TRECHO APRESENTADO:

Materialismo metafísico



por Henri Lefebvre

Poder-se-á, contudo, apresentar a seguinte objeção: o próprio materialismo é uma metafísica, não do espírito ou da ideia, mas da matéria.

Ele admite uma realidade absoluta; aceita o impensável, o inconcebível, uma “coisa em si”: a matéria situada fora da consciência e da experiência, até mesmo do conhecimento. Como os metafísicos e os místicos, os materialistas saltam no desconhecido, admitindo a existência de algo na outra margem, além dos limites do conhecido. Reconhecendo nossas sensações como a única fonte de nossos conhecimentos, os materialistas não se atêm a sensações efetivamente experimentadas, aos “fenômenos”; admitem a “coisa em si” (expressão kantiana que designa a realidade absoluta), duplicando assim o mundo dos fenômenos através de um mundo absolutamente real e verdadeiro.

Essa crítica atinge um tipo de materialismo hoje ultrapassado: o atomismo, o mecanicismo.

O atomismo de Epicuro e de Lucrécio leva em conta certas propriedades simples dos objetos materiais — a dureza, a elasticidade — e os eleva ao absoluto, definindo através deles uma matéria eterna. Segundo esses dois pensadores, o mundo se forma pela aglomeração instável de pequenos corpos, os átomos, que são os elementos últimos, irredutíveis, simples, do universo material.

Quando o materialismo afirma, com Karl Vogt, que o “o pensamento tem com o cérebro a mesma relação que a bílis com o fígado”; ou, com certas escolas de psicologia, que a consciência é “epifenômeno” sem eficácia e que somos “autômatos conscientes” (Huxley); esse materialismo nega uma parte da realidade e sua história biológica e social; leva ao absoluto um fato fisiológico: a secreção, o reflexo.

O materialismo metafísico envolve-se em contradições. Para explicar como os átomos inertes podem entrar em movimento e se prenderem uns nos outros, os atomistas da antiguidade viram-se forçados a complicar a hipótese, atribuindo aos átomos formas variadas e emprestando-lhes uma força misteriosa capaz de desviá-los dos trajetos verticais e paralelos a que seriam levados pela simples ação do peso (teoria do “clinamen”).

A escola do materialismo “epifenomenista” chega a afirmar que, sem a consciência, os seres humanos — através tão-somente dos seus reflexos e comportamentos automáticos — continuariam a realizar as mesmas ações; e que, mesmo sem consciência, automaticamente, Descartes teria escrito “penso, logo sou”.[1]

A essas sutilezas grosseiras, correspondem as sutilezas igualmente grosseiras do idealismo. Bergson chega a provar (no início de Matière et Mémoire) que o mundo é apenas um conjunto de “imagens” e que o próprio cérebro não é mais que uma “imagem” — embora, na verdade, uma imagem “privilegiada”. Afirmar que o cérebro é condição do pensamento, diz Bergson[2], significaria que “a parte é o todo”.

Parece até que, quando um traumatismo atinge gravemente ou destrói o cérebro de um homem, é apenas uma pequena parte de suas “imagens” que desaparece!

MATERIAL FORNECIDO:
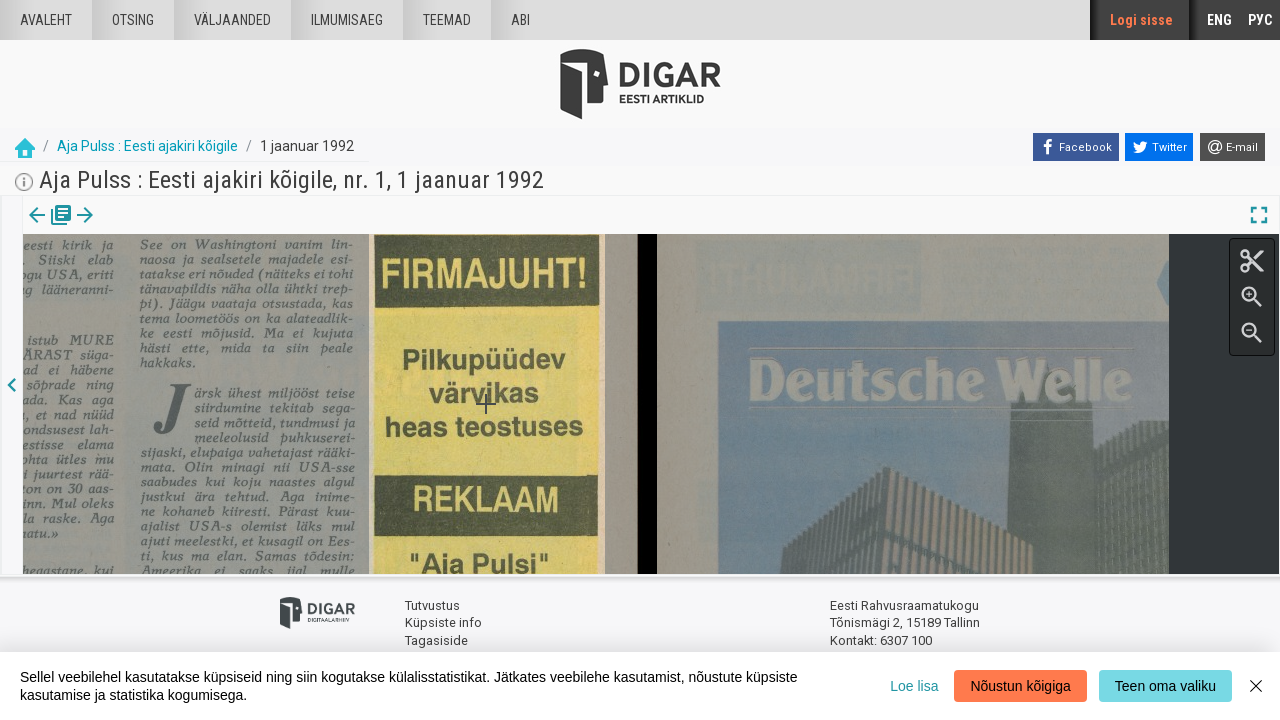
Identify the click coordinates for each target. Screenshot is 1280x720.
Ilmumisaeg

TAREFAS A FAZER:
a) Transcreva, do trecho sobre o materialismo metafísico, tudo o que vai de "Poder-se-á, contudo, apresentar" até "real e verdadeiro.".
b) Indique, com sim ou não, se cada afirmação abaixo está de acordo com o trecho sobre o materialismo metafísico, citando as palavras exatas do trecho que decidem a resposta.
(i) O atomismo é apresentado como um tipo de materialismo hoje ultrapassado.
(ii) A expressão "autômatos conscientes" é atribuída a Karl Vogt.
(iii) Segundo Bergson, o cérebro é uma imagem privilegiada.
c) Dê continuidade ao trecho sobre o materialismo metafísico a partir do ponto em que ele termina.

RESPOSTAS DAS TAREFAS:
a)
Poder-se-á, contudo, apresentar a seguinte objeção: o próprio materialismo é uma metafísica, não do espírito ou da ideia, mas da matéria.

Ele admite uma realidade absoluta; aceita o impensável, o inconcebível, uma “coisa em si”: a matéria situada fora da consciência e da experiência, até mesmo do conhecimento. Como os metafísicos e os místicos, os materialistas saltam no desconhecido, admitindo a existência de algo na outra margem, além dos limites do conhecido. Reconhecendo nossas sensações como a única fonte de nossos conhecimentos, os materialistas não se atêm a sensações efetivamente experimentadas, aos “fenômenos”; admitem a “coisa em si” (expressão kantiana que designa a realidade absoluta), duplicando assim o mundo dos fenômenos através de um mundo absolutamente real e verdadeiro.

b)
(i) Sim: "Essa crítica atinge um tipo de materialismo hoje ultrapassado: o atomismo, o mecanicismo."
(ii) Não: "que somos “autômatos conscientes” (Huxley)"
(iii) Sim: "o próprio cérebro não é mais que uma “imagem” — embora, na verdade, uma imagem “privilegiada”"

c)
O idealismo contemporâneo, notadamente com Bergson, obstina-se em replicar o materialismo que:
... temos certeza imediata apenas da ideia, seja da ideia do pensamento ou das coisas corporais. Mas... a ideia das coisas corporais não pode por si mesma atingir um objeto que, caso exista, está além dela e cuja existência, por conseguinte, é um problema.[3]
Essa metafísica idealista corresponde a uma afirmação — e a uma “experiência” — do caráter subjetivo da consciência, concebida como um “eu” fechado em si mesmo; ora, mostramos como esse “eu” não é mais que o “eu” do intelectual separado da vida prática, efetivamente fechado em si mesmo. O idealismo leva ao absoluto uma pequena experiência humana muito suspeita, ou seja, a consciência puramente subjetiva.

O materialismo vulgar responde negando o “eu”, a consciência, a atividade humana; levando ao absoluto constatações de detalhe (por exemplo, os reflexos), sai desse círculo vicioso da consciência, mas para renunciar à consciência, que, na opinião dele, continua a ser um círculo vicioso!

Por essas razões, tal materialismo conserva-se brutalmente “mecanicista”; aplica aos processos da natureza química e orgânica tão-somente os métodos de exploração e explicação mecânicos. Assim, leva em consideração apenas as propriedades mais elementares — e, portanto num certo sentido, as mais abstratas — da natureza material. Negligencia a variedade inumerável das formas de energia e de potência criadora na natureza; e, além disso, deixa de lado todos os processos históricos, a história humana e mesmo a história da natureza, naquilo que essa tem de complexo e de evolutivo. Por isso, o idealismo conservou até bem pouco tempo uma espécie de monopólio efetivo no que se refere à teoria do pensamento e ao conhecimento da sociedade; tão-só ele — à sua maneira — abordava os problemas respectivos a essas áreas, que eram negligenciados ou tratados superficialmente pelo materialismo mecanicista.

O pensamento oscilava incessantemente entre essas duas variedades de metafísica, o idealismo e o materialismo, desencorajado por seus paradoxos e contradições, indo de um suicídio pela negação idealista de mundo, sem motivo para se fixar, ora seduzido pelo encantamento idealista, ora atraído pelo realismo materialista.

O materialismo moderno ultrapassa resolutamente essas controvérsias estéreis, porque as define como uma posição no interior da metafísica; e ultrapassa resolutamente os “problemas” metafísicos.

A única propriedade atribuível filosoficamente (na teoria do conhecimento) à “matéria” e cuja admissão define o materialismo moderno é o fato de existir fora de nossa consciência, sem nós, antes de nós — qualquer que seja essa existência.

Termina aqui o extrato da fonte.